--- begin RECORDED DATA ---

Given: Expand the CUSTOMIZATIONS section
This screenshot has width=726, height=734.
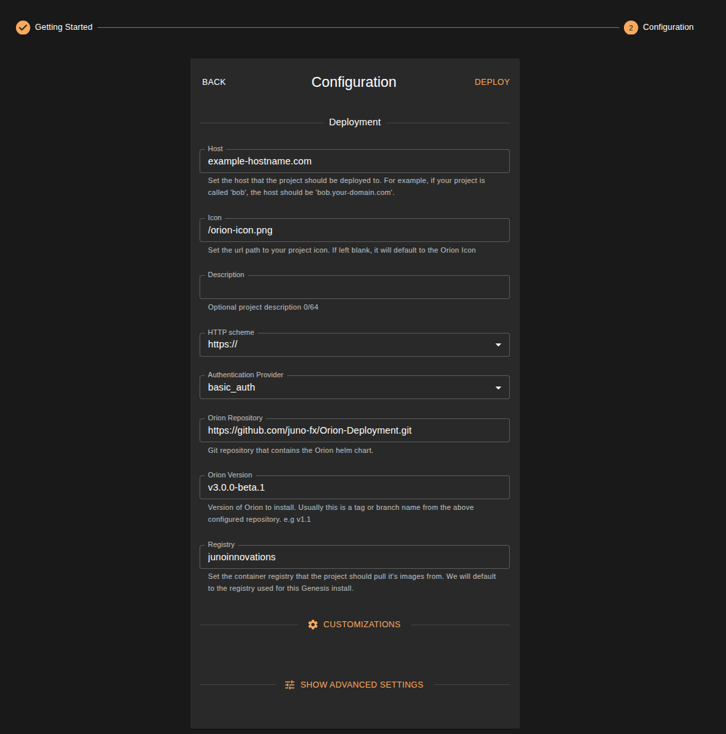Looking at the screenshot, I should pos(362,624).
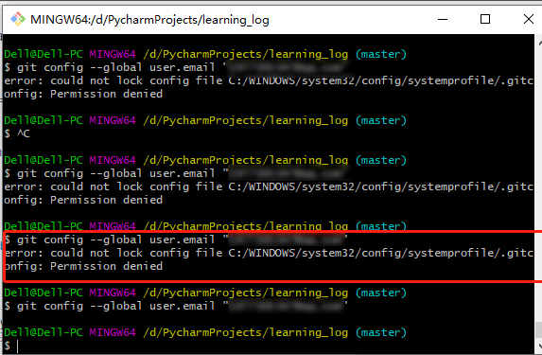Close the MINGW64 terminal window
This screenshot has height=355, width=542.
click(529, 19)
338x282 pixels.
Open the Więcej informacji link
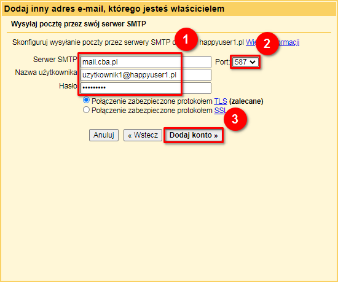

--- end RECORDED DATA ---

§ WHAT YOU ARE ASKED TO DO
Copy all three entries above word for word, and leave the pictures out of your copy.

§ OUTPUT OF THE TASK
Given: Expand the CUSTOMIZATIONS section
This screenshot has width=726, height=734.
Looking at the screenshot, I should pos(362,624).
Close the MINGW64 terminal window
This screenshot has height=355, width=542.
click(529, 19)
338x282 pixels.
Open the Więcej informacji link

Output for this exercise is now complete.